Pixel coordinate grounding data:
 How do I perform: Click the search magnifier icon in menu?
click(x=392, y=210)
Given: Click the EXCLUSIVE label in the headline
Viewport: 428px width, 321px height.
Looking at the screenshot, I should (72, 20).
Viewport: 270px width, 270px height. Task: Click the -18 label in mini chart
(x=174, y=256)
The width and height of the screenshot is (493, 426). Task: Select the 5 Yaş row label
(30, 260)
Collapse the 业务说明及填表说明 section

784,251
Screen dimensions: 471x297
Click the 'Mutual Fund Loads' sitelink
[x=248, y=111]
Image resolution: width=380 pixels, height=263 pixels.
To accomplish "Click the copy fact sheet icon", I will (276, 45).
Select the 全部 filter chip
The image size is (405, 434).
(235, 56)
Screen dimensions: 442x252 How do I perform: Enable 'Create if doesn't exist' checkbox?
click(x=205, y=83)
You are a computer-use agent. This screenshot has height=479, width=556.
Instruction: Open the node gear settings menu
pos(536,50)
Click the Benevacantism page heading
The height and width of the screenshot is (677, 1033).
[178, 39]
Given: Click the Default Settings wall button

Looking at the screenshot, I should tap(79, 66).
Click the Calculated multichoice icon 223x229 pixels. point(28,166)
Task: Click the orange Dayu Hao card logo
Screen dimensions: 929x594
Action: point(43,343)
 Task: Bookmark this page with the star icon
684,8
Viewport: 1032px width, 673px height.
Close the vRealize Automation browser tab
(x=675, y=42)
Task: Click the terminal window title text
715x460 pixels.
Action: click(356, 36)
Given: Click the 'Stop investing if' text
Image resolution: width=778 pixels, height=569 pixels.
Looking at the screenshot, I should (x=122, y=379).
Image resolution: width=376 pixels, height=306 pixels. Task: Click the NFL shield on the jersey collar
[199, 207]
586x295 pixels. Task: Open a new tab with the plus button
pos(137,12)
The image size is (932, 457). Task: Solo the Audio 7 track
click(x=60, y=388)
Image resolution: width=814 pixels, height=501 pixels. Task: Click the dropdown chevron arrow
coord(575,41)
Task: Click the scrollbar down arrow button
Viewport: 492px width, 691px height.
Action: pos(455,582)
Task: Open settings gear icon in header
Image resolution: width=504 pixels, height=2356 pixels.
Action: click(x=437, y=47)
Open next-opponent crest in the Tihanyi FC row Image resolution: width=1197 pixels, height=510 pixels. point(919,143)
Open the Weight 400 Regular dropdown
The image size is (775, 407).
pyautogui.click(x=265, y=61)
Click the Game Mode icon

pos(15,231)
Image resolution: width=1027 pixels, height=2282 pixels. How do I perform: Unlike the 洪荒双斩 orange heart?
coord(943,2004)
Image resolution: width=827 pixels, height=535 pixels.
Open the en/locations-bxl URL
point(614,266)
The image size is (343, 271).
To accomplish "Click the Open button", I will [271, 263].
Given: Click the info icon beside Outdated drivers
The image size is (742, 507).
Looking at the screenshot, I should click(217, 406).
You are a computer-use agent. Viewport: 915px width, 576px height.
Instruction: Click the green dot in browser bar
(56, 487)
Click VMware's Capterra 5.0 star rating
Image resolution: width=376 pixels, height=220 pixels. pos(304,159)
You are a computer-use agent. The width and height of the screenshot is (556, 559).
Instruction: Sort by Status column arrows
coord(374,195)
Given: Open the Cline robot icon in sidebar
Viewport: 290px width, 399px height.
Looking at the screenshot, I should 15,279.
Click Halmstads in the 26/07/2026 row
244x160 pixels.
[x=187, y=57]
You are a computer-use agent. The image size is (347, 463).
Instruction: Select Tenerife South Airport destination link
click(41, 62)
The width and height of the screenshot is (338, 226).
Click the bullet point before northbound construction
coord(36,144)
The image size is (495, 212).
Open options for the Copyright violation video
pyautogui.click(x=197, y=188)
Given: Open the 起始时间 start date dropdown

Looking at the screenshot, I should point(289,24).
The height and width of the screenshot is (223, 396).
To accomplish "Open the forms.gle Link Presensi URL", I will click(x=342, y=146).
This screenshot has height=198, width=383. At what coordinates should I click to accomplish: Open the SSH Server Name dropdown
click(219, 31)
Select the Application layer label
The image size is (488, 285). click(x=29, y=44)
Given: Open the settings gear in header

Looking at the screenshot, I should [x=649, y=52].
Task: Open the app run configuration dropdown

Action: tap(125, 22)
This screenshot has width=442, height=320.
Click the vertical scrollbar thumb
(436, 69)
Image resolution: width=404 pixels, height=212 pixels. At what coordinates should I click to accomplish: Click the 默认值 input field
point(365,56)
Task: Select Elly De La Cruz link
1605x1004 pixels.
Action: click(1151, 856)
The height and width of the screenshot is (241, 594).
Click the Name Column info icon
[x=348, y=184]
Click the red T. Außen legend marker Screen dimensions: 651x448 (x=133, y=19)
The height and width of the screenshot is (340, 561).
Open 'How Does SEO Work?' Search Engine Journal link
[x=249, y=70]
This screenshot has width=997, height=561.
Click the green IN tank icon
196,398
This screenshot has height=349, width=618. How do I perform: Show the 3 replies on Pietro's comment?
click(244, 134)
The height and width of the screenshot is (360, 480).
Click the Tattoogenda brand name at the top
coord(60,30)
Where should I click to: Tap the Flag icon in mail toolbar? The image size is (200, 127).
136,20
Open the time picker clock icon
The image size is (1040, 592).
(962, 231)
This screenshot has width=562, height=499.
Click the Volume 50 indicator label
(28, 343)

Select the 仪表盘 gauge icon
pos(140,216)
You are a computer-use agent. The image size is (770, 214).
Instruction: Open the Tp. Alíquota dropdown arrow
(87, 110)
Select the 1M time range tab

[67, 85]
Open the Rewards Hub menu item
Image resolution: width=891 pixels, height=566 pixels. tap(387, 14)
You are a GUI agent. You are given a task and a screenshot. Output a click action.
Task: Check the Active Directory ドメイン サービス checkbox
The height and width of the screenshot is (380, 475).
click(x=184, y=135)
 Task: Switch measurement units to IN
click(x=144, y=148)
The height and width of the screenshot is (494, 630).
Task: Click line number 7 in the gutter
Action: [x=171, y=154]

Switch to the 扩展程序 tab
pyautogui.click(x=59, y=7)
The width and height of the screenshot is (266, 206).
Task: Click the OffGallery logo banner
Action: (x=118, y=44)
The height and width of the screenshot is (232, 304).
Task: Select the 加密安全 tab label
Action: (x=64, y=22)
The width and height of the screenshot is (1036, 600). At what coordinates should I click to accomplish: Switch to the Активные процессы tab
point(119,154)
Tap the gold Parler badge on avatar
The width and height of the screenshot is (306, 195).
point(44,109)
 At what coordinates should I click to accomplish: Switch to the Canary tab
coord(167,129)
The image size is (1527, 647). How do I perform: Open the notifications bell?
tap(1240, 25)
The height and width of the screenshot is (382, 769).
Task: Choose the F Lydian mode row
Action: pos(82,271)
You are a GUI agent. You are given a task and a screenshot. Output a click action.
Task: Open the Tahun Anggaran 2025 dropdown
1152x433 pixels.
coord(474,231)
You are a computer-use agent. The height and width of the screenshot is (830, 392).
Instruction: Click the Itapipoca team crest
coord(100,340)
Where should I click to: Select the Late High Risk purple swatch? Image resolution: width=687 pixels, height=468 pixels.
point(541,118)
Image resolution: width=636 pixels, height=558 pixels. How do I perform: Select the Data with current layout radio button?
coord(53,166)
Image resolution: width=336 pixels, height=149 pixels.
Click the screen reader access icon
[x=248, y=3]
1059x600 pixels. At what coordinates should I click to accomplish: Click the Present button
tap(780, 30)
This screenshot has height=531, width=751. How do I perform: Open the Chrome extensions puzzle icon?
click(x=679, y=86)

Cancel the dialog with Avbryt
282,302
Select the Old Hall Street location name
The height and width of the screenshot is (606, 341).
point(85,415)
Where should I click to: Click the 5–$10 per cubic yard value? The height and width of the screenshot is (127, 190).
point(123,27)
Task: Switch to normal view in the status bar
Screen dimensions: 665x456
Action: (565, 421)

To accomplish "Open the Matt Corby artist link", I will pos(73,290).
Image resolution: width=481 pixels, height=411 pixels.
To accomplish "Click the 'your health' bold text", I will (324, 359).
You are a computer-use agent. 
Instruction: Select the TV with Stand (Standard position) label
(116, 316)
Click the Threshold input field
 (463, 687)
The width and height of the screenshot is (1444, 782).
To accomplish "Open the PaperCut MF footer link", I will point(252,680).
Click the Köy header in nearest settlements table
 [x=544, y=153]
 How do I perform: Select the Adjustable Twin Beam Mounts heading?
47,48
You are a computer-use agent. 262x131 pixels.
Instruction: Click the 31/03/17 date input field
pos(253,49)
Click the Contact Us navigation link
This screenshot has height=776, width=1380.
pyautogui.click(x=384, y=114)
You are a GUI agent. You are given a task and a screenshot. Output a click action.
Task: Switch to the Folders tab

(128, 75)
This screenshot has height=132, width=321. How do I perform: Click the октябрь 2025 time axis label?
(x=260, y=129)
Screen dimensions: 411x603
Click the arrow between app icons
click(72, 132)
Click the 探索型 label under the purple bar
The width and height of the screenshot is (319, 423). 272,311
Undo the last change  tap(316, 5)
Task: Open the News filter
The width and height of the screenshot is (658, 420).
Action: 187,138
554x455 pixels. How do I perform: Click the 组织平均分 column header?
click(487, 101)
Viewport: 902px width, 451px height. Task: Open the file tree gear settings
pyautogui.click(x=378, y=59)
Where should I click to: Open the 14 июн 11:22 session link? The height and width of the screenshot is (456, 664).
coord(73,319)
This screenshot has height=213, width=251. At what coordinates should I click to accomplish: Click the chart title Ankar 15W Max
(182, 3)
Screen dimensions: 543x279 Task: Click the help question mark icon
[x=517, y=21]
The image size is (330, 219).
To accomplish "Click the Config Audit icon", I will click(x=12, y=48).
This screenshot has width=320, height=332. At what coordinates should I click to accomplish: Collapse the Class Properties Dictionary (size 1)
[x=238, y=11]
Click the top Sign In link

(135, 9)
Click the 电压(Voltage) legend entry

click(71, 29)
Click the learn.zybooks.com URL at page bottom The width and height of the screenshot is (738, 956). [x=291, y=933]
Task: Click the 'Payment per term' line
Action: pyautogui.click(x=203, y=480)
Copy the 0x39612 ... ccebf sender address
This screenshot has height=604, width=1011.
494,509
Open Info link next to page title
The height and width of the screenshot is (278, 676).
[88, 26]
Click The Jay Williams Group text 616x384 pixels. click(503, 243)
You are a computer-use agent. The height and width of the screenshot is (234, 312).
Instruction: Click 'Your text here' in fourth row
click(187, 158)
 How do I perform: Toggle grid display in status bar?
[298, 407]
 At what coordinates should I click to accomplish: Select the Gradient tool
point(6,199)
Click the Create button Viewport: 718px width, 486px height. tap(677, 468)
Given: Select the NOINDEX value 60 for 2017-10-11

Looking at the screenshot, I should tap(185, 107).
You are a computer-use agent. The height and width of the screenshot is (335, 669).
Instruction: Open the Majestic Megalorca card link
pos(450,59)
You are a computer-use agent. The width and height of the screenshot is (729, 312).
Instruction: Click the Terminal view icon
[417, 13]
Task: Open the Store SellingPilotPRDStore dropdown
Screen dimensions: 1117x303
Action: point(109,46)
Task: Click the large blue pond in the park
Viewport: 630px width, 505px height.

* _Your assignment_
Scan the data, and report each line that uses the word "filter".

* _Task result_
Select the 全部 filter chip
Task: Open the News filter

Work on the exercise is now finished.